Mrs. Dixon said that she saw smoke coming from the room, and when she entered it, there was blood everywhere, with her brother, Saunders, on the floor groaning, and the nurse, who appeared to be dead, bleeding from her chest.

Under cross-examination by Mr. Hilton, she said that about eight persons, mostly friends and family members, visited her brother that night, but she could not identify the person who passed her in the lobby.

“He was going out the lobby door and he had something like a cell phone in his hand,” she said, and noticed that the man had a limp.

She identified her brother’s room as the third one past the glass door entrance at Private Surgical.
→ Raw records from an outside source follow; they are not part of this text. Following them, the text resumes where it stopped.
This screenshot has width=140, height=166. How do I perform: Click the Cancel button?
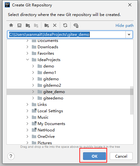(x=121, y=156)
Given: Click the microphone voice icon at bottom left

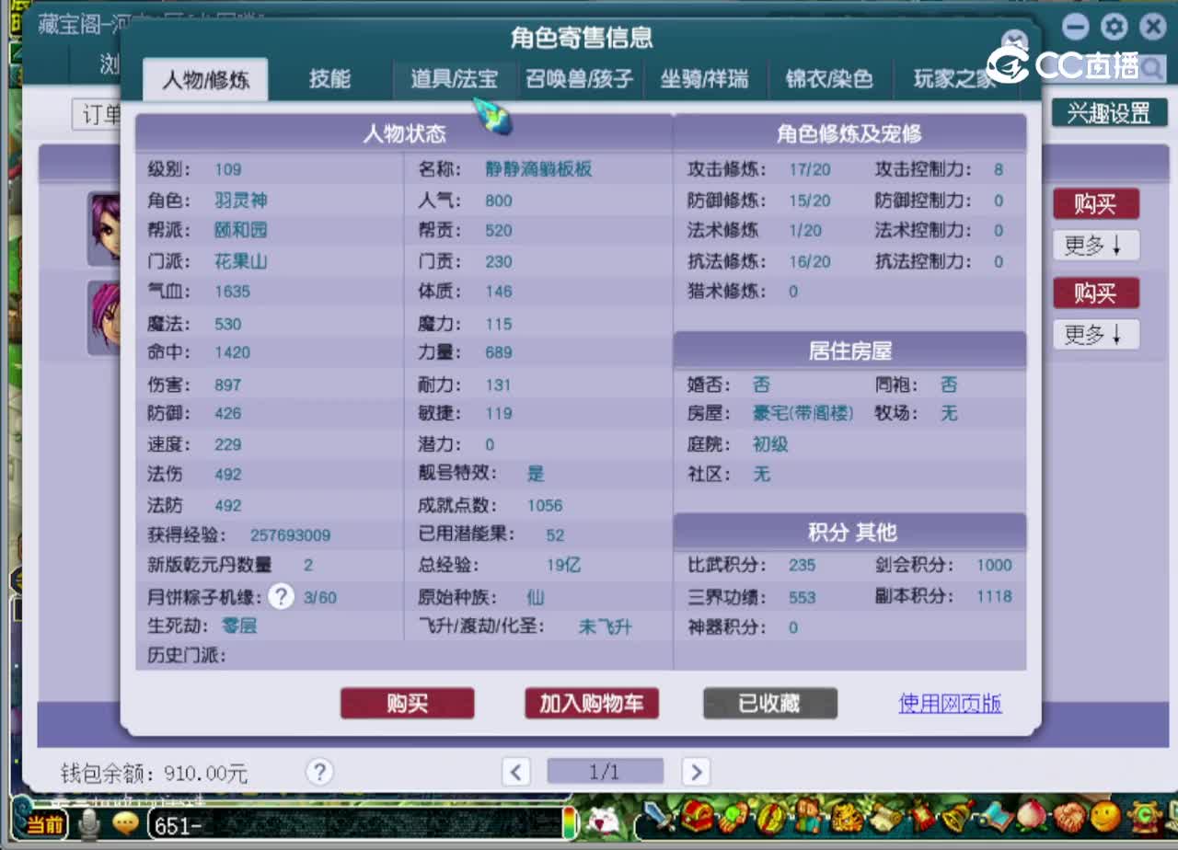Looking at the screenshot, I should [x=88, y=823].
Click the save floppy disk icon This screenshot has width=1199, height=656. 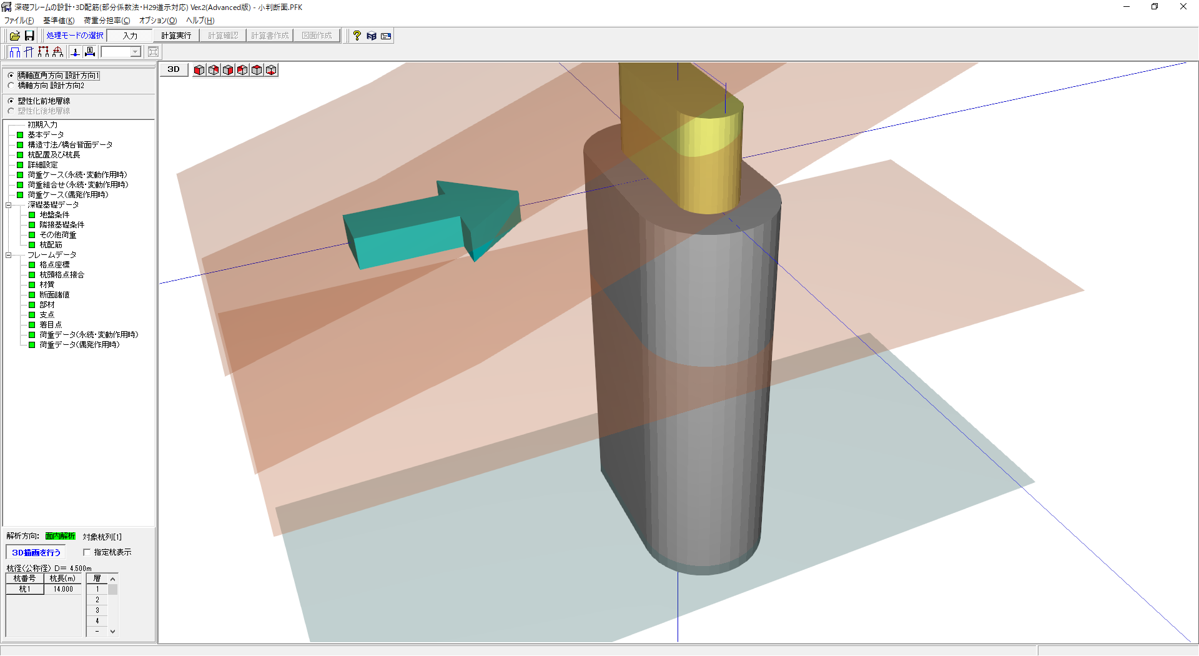[29, 36]
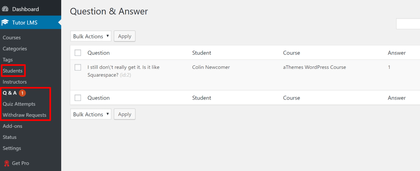420x171 pixels.
Task: Open Courses in the sidebar
Action: [x=12, y=38]
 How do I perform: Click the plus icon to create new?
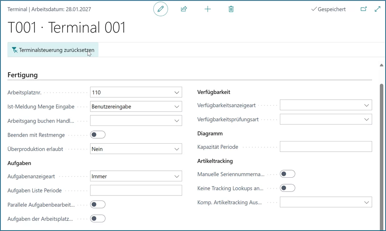point(208,9)
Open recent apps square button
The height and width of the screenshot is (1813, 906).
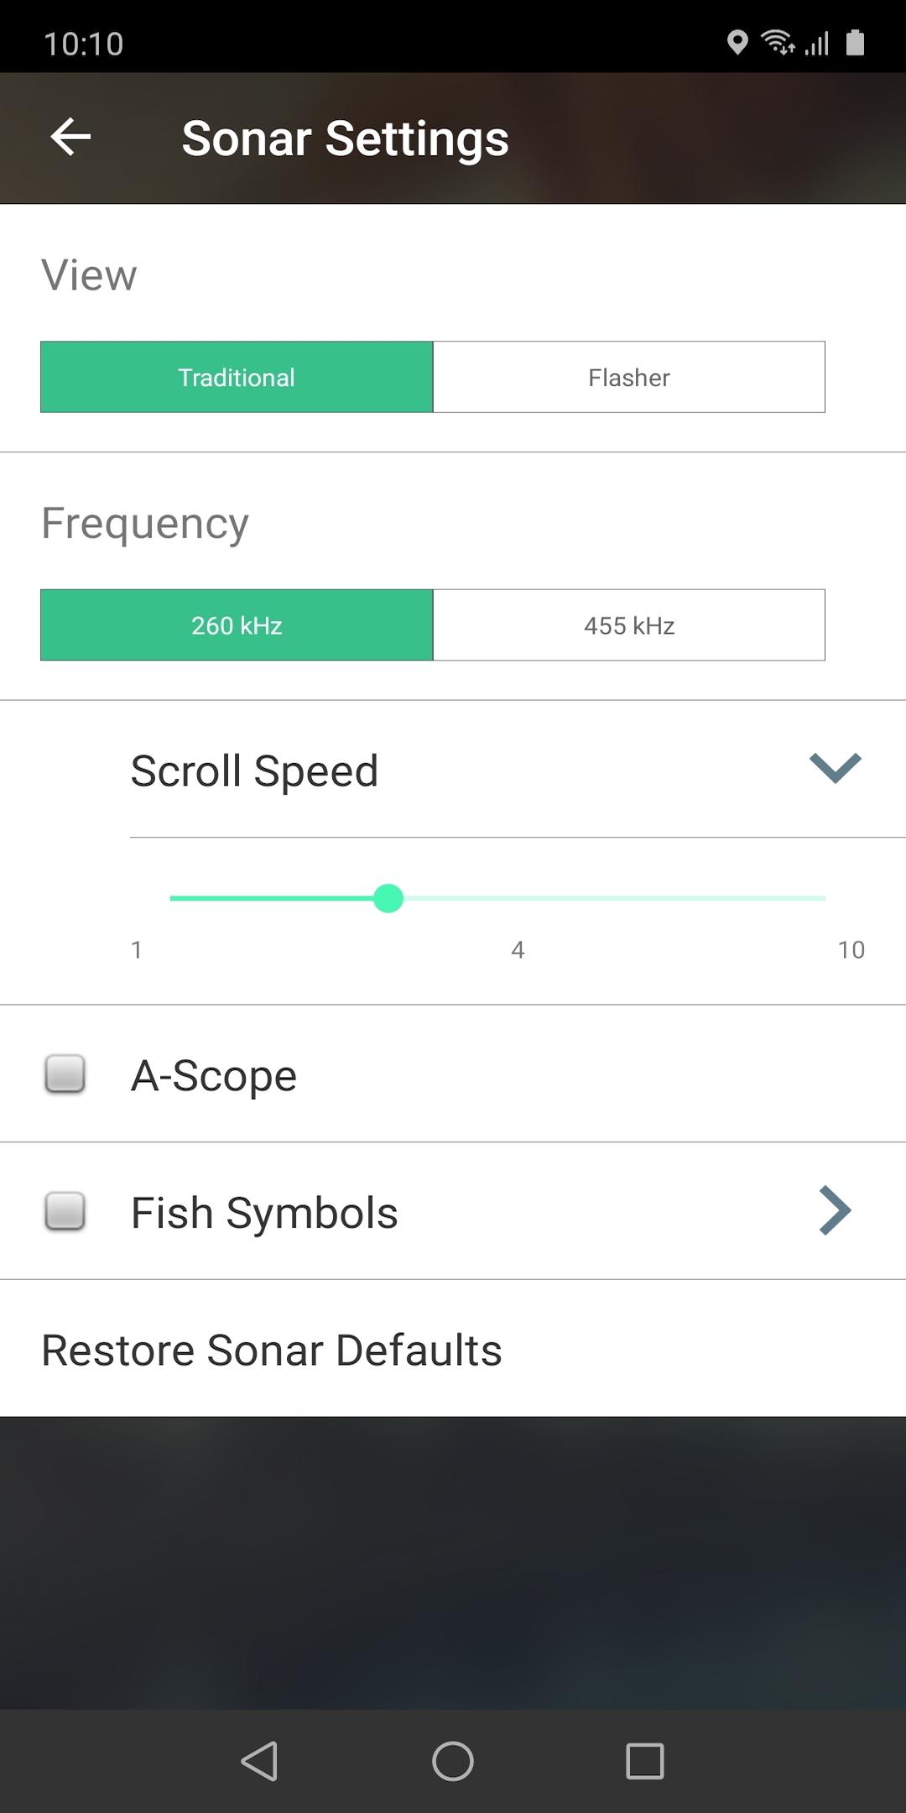tap(644, 1761)
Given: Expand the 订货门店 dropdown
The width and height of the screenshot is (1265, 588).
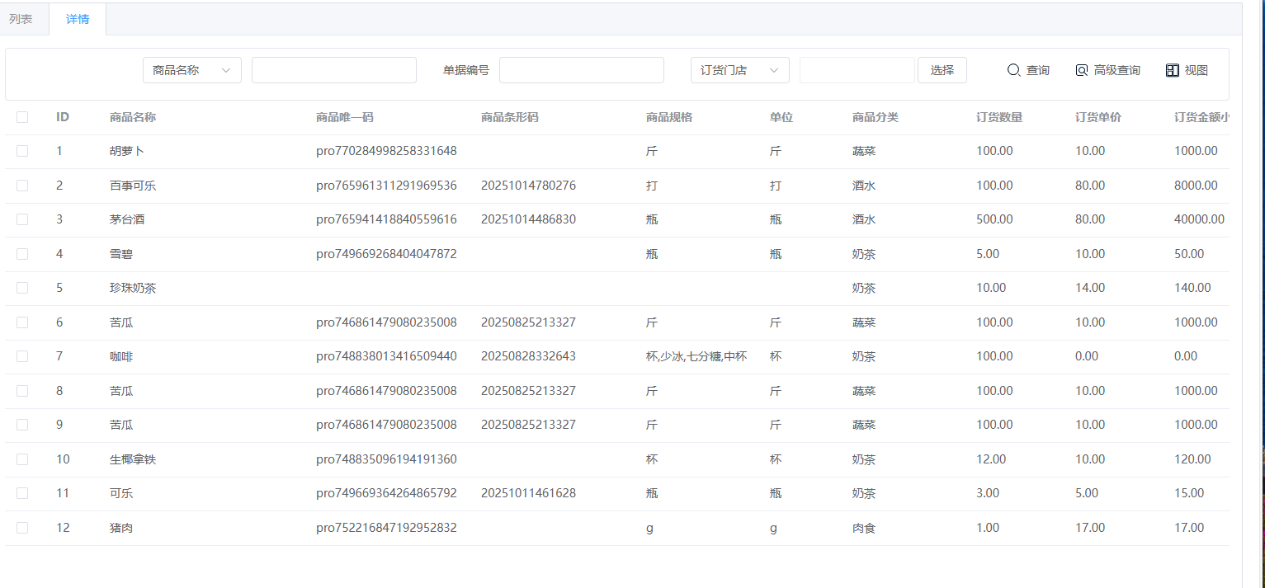Looking at the screenshot, I should point(739,70).
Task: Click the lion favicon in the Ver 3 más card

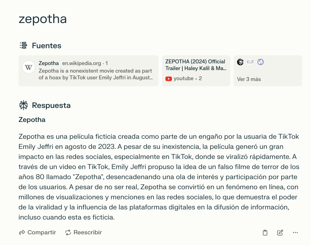Action: (x=240, y=62)
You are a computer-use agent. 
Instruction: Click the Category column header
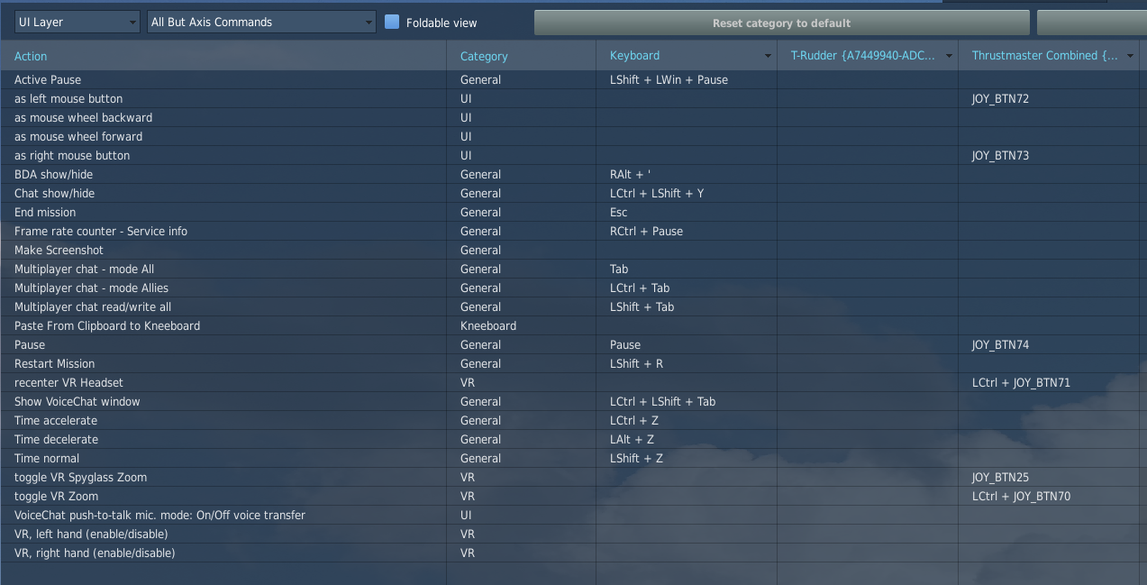pos(484,57)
Perry Peter Williams, a security guard, who the prosecution stated they initially had some difficulty contacting, was the last witness to testify. He said that on July 7, 2001 he was employed by Maximum Security, the company which had been contracted to provide security at PMH.

Mr Williams said he “was stationed at Maternity Ward,” when he learned that a nurse had been shot.

He described the maternity ward as being located west of the lobby, with Private Surgical situated east of the lobby entrance of the hospital. He said that he did not go to the room, but before the shooting he spoke to two men who had entered the hospital.

After he spoke with them for about a minute, the security guard said, the two men headed in the direction of the private surgical ward.

He said that he estimated the weight of each man as being just over 200 pounds, with the first one about six feet tall, slender, and fair-skinned, and the second about five feet six inches tall.

Mr. Williams said that he could identify no one at a police identification parade resembling either of the men he saw.

He never saw the face of the shorter of the men who entered the hospital on the night of the murder, he said.

Mr Cumberbatch, assisted by Neil Braithwaite, represents the Crown, while Langton Hilton represents Mr. Brown. Mr Simeon Brown is appearing on behalf of Mr. Thompson.

The case will resume at 10 a.m. today.